Qu’écrit donc Chérèque ? Citons un long extrait non sans avoir prévenu le lecteur de s’accrocher à sa chaise :

Le débat doit aussi porter sur la nature de ces services : il y a des fonctions régaliennes à maintenir sous l’autorité directe de l’Etat (parmi elles, le triptyque police-armée-justice) qui doivent être assurées par des fonctionnaires avec des obligations d’impartialité, de continuité, d’égalité de traitement, qui justifient les garanties protectrices de leur statut. Ces obligations ne peuvent pas se permettre de varier selon les changements politiques

Pour l’ensemble des autres missions, qu’elles soient conduites par le public ou par des opérateurs privés, l’Etat doit assurer contrôle, évaluation et péréquation afin de garantir la cohésion, la solidarité et l’objectif de réduire les déséquilibres territoriaux et sociaux.

Une mission de service public ne se résume pas à la forme juridique de l’entreprise ou au statut du personnel. Un salarié du privé qui assure une mission de service public n’est pas moins républicain qu’un fonctionnaire qui effectue la même tâche.

Entendons nous bien : juridiquement, ce que dit Chérèque n’est pas faux. Un voyageur débarquant à Roissy lundi matin et n’ayant pas remis les pieds en France depuis le nouvel an pourrait même ne pas s’en formaliser outre mesure. Hors contexte, ce rappel de la législation en vigueur ne mangerait pas de pain. Les concessions de service public existent dans notre droit. Et, effectivement, on ne mesure pas le républicanisme au fait qu’on est fonctionnaire ou non. Seulement voilà, depuis deux semaines, il y a eu quelques petits évènements qui n’ont pas dû échapper à un secrétaire général de la CFDT :  la proposition Jacob de supprimer l’emploi à vie des fonctionnaires ; puis, la semaine dernière, le dépôt par Monsieur Mancel (UMP) d’une proposition de loi visant à limiter le statut de la fonction publique aux missions régaliennes.
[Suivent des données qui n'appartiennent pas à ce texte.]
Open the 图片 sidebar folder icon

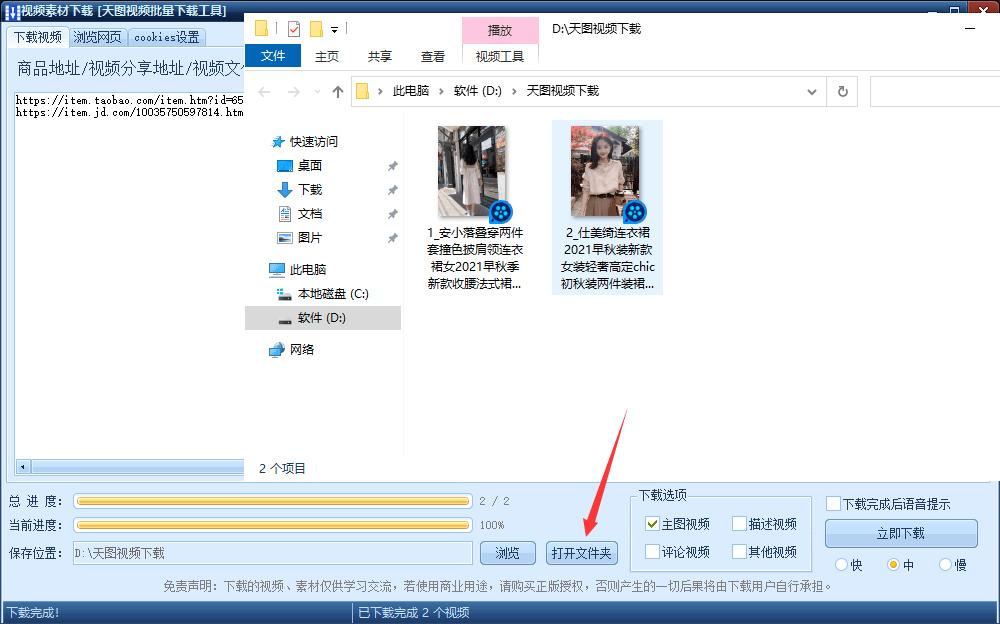(286, 237)
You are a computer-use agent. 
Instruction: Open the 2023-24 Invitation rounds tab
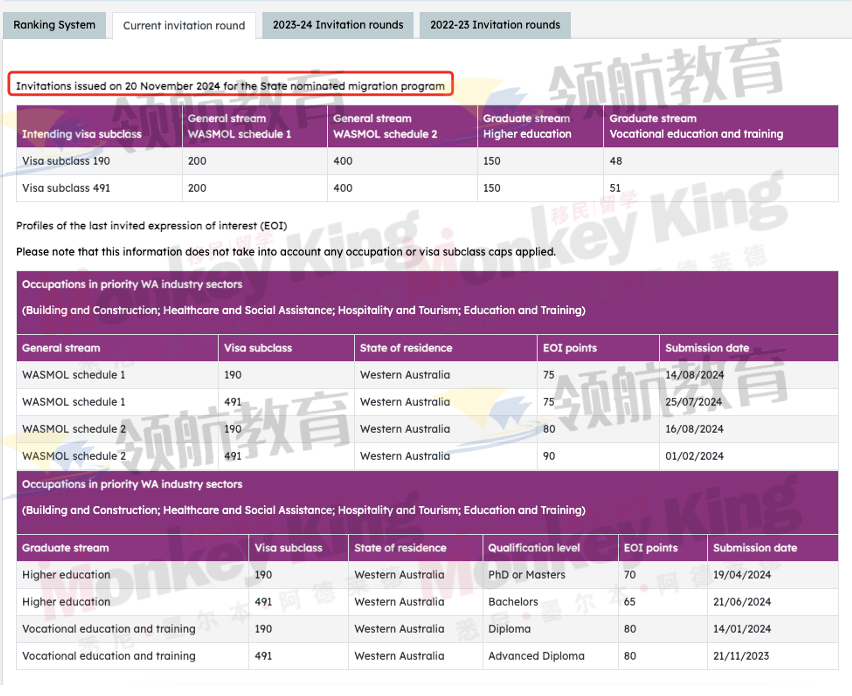click(338, 25)
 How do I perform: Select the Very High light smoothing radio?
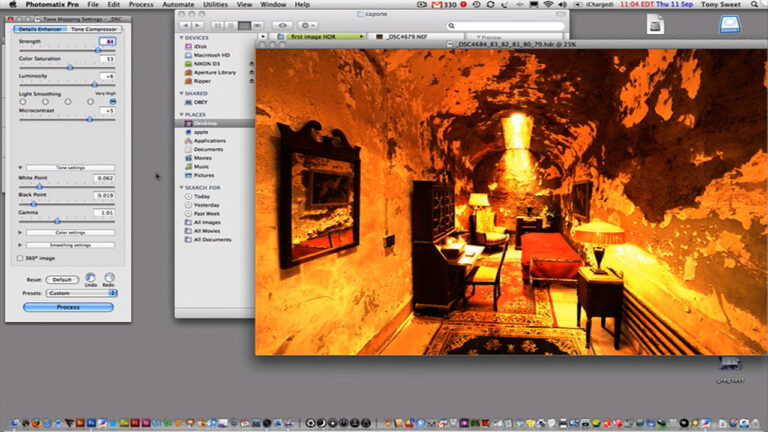(112, 101)
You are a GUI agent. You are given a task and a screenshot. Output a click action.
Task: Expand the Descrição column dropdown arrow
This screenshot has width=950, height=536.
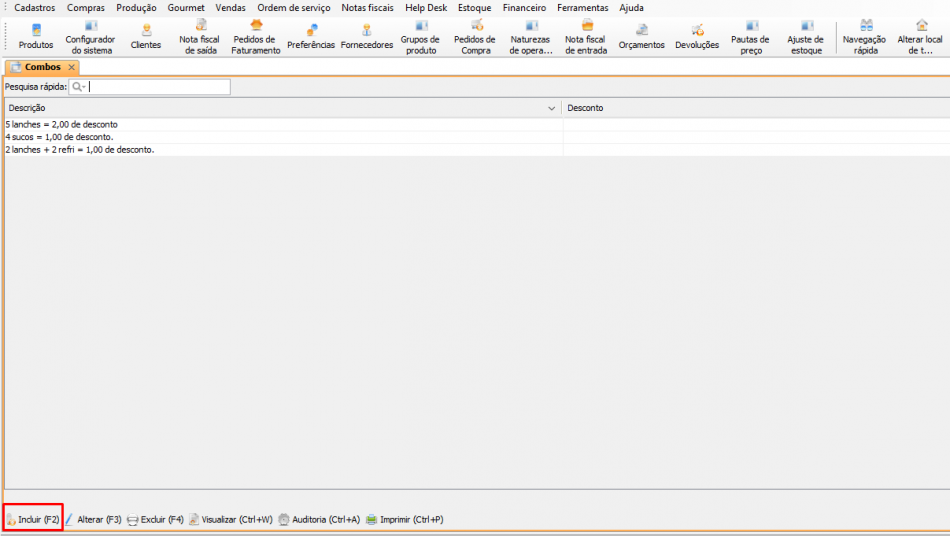(552, 108)
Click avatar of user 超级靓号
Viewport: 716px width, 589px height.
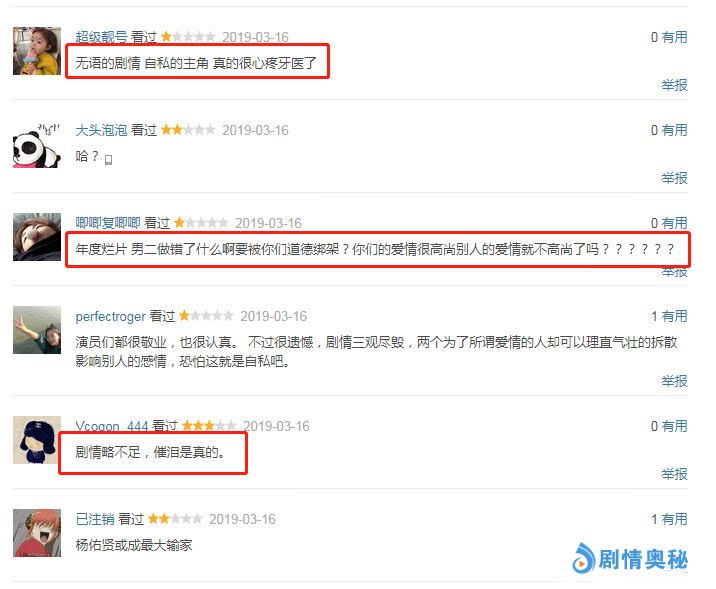click(x=37, y=51)
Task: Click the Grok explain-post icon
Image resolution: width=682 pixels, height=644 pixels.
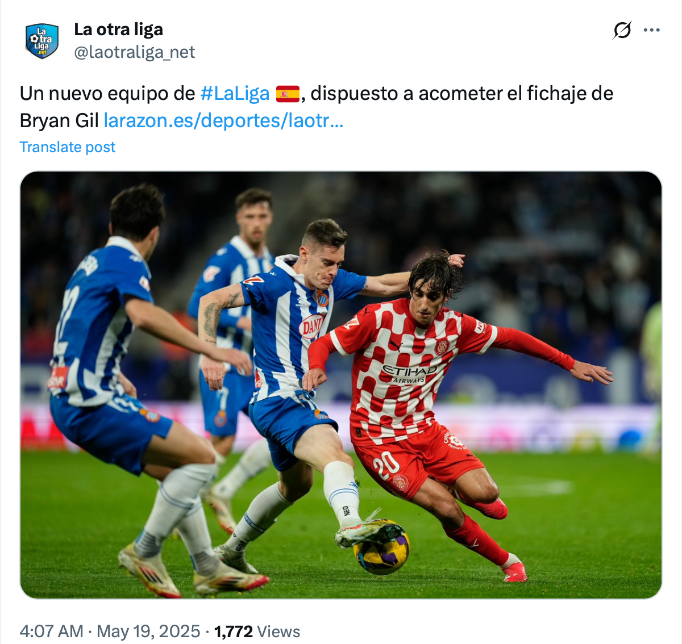Action: point(622,30)
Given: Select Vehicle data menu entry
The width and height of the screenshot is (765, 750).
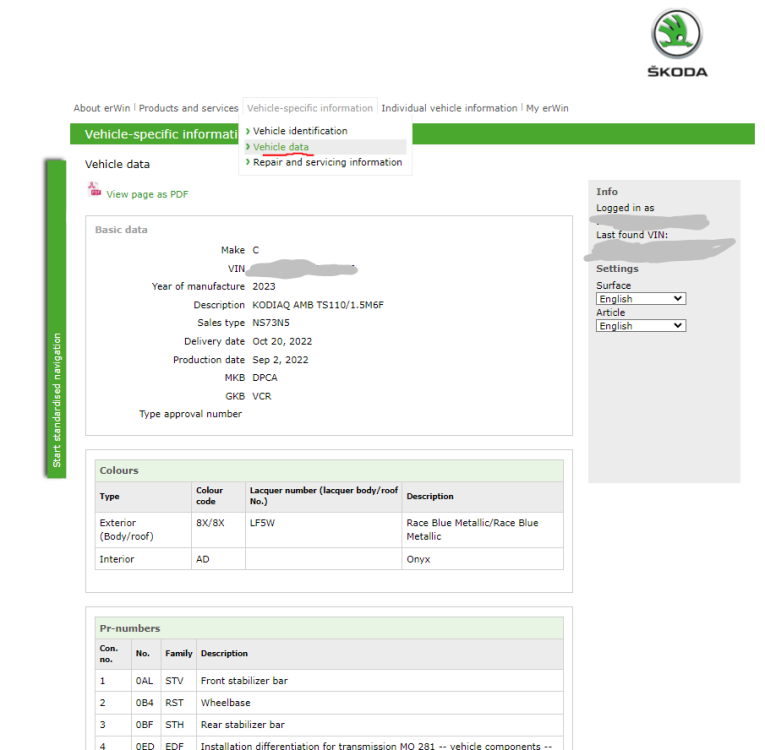Looking at the screenshot, I should (281, 147).
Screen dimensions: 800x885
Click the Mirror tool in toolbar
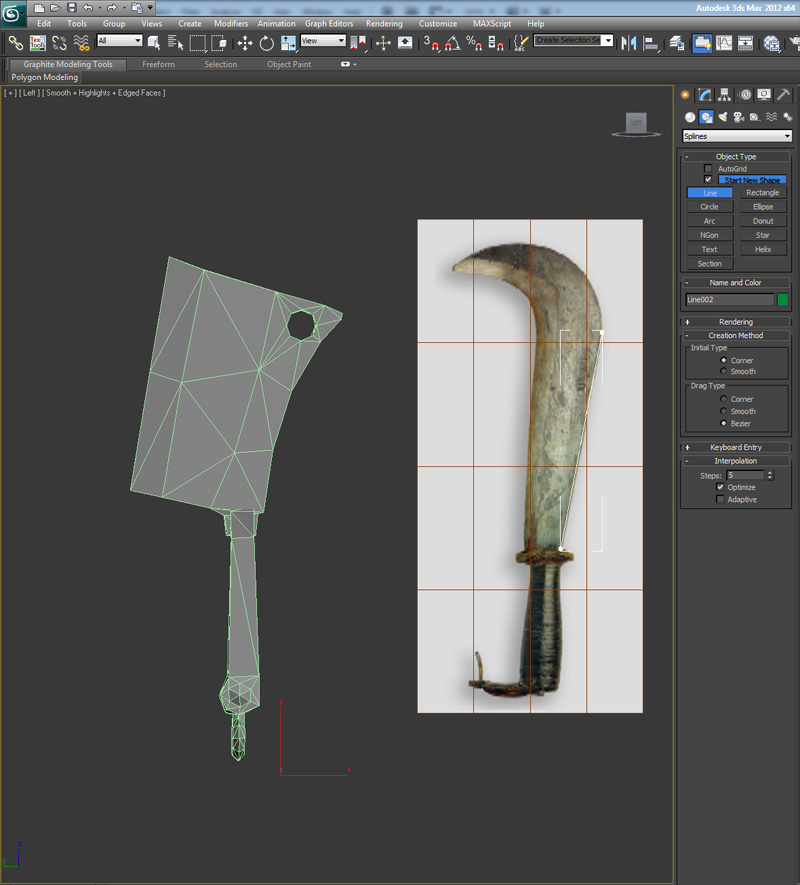point(629,43)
C’est donc au moment où des voix dans la majorité remettent en cause le statut général de la fonction publique que François Chérèque signe cette tribune. Si François Fillon a affublé Christian Jacob du surnom peu glorieux de Rantanplan, je n’ose imaginer les sobriquets que l’on pourrait trouver pour un secrétaire général d’un syndicat ouvrier. Nicolas Sarkozy, qui réforme les concours d’accès à la fonction publique, trop académiques et porteurs de rigidité selon lui, est ringardisé. Chérèque va beaucoup plus loin : un gouvernement qui développerait les concessions de service public dans un domaine aussi vaste que les missions non régaliennes ne rencontrerait pas d’opposition de principe de sa part. Je me demande si Alain Madelin faisait même figurer ce genre de proposition dans son programme ultra-libéral en 2002.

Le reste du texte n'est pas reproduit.